The game started innocently enough. The Red Sox put a quick run on the board when Julio Lugo** led off against lefty Jeremy Sowers with an uncharacteristic triple and scored on Dustin Pedroia's single. Meanwhile, Wake pitched well through the first three innings, but ran into trouble in the fourth and fifth frames. He loaded the bases in the 4th, but squirmed out without allowing a run; unfortunately, his luck didn't last in the 5th, where Cleveland got 2 hits, a passed ball, a hit-by-pitch, a sac fly and a wild pitch. If not for a clutch double play, Wake could have easily been touched for much more than 2 runs.
After the 1st, Sox bats were largely silenced by Sowers, and the bottom of the 5th inning was no different. Wake recovered in the 6th, to preserve the 1-run differential, and the Sox came on to bat. Who better to lead off than our trusty #1 hitter, Julio Lugo? Well, in this case, Lugo was the right man for the job, lining a single through the infield, and Pedroia kept the pressure up by drawing a walk. That put two on for Jason Bay, who promptly doubled to deep left-center, plating Lugo. Tie game. [Click Continue Reading for more]

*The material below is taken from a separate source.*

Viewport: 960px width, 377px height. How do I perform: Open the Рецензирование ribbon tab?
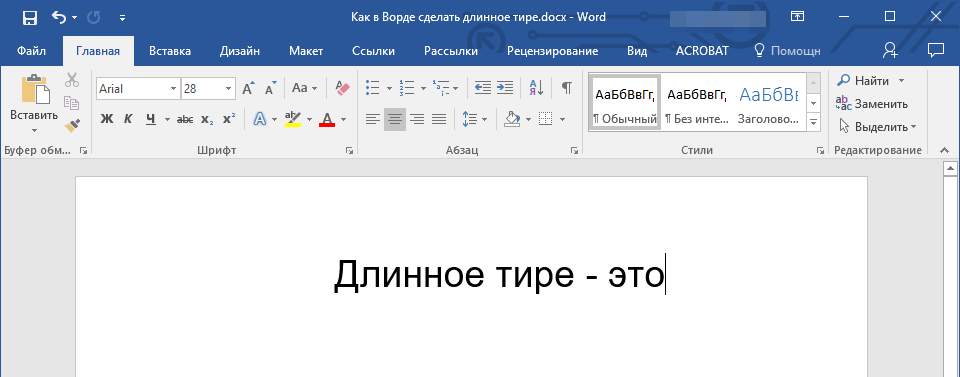(552, 51)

With Pedroia at 3rd, Bay at 2nd, and no outs, Indians Manager Eric Wedge decided to make a bold move. He instructed the shaken Jeremy Sowers to intentionally walk Mike Lowell, who hits well against lefties. That brought up Rocco Baldelli who
hits well against only hits lefties. With the bases loaded, Rocco lined a single to deep center-left, driving in Pedroia and Bay. 4-2 Sox. Sowers couldn't retire JD Drew, and walked him, and Wedge went to the pen.

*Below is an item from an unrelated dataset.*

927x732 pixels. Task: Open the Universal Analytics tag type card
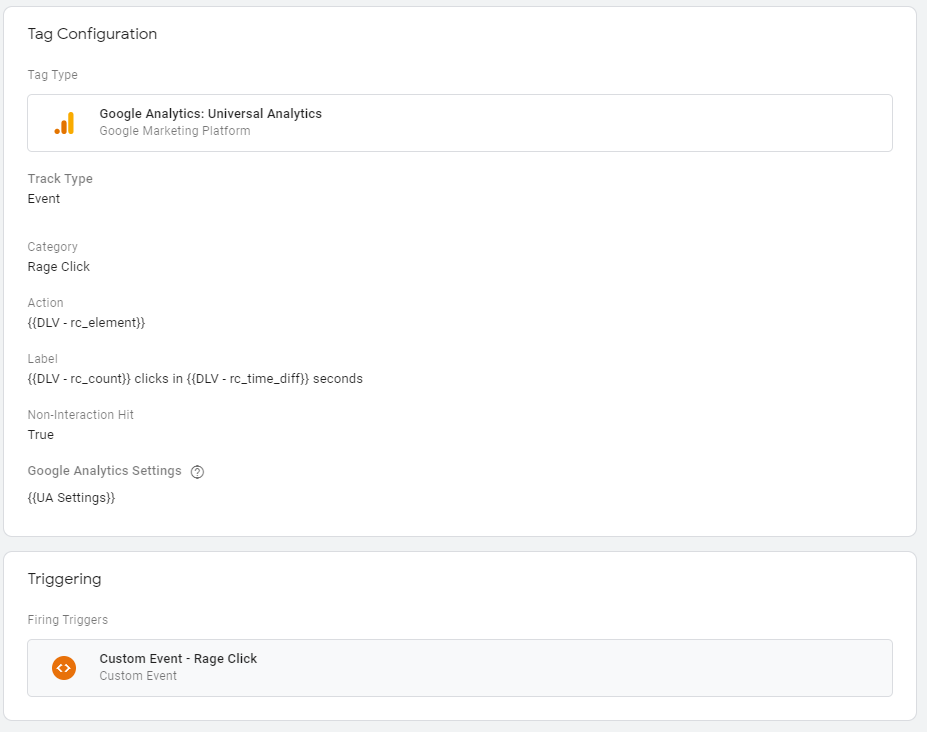(x=460, y=123)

On came Kobayashi. (No, not the competitive eater. Not the Star Trek simulation. Both of those probably would have been better options for Cleveland.) Masahide Kobayashi turned a poor inning into one of legend, allowing five straight hits and six runs without recording a single out. And this was against the bottom of the Sox lineup; Jeff Bailey, Nick Green, George Kottaras, the 7, 8 and 9 men, all recorded hits against the righty from Japan. Predictably, the top of the order, Lugo and Pedroia pounded out two more hits. With the Indians down 10-2, men on 1st and 2nd, and Jason Bay on deck, Wedge turned to another reliever, Matt Herges.
Bay greeted the new guy with a hearty 3-run home run to deep right center. Sure, Herges settled down to record the next three outs, but Boston had already put up 12 runs without incurring a single out. Wake went on to win the game, pitching 6 innings of 2-run ball, and the pen pitched well enough to hold the score at 13-3, but it scarcely mattered. The psychological blow of 12 unanswered, unstoppable runs, was too much.
While 2009 may have ended in playoff disaster, it was one heck of a ride to get there. In a disappointing season, gems like the May 7 bash, and Moment #1, shine through the October muck. They remind us of the excitement of baseball, of the promise and potential that rests within each player, from the most talented (Bay, Pedroia) to the least (Lugo and his three hits). Every moment is full of possibility, every player can help hang a crooked number on the scoreboard, and every fan can witness a miracle.
* Or, if your name is NG, "Man of Misery."
** BTW, I love Nuthinaboutnuthin's reaction to Lugo's presence in the Sox lineup.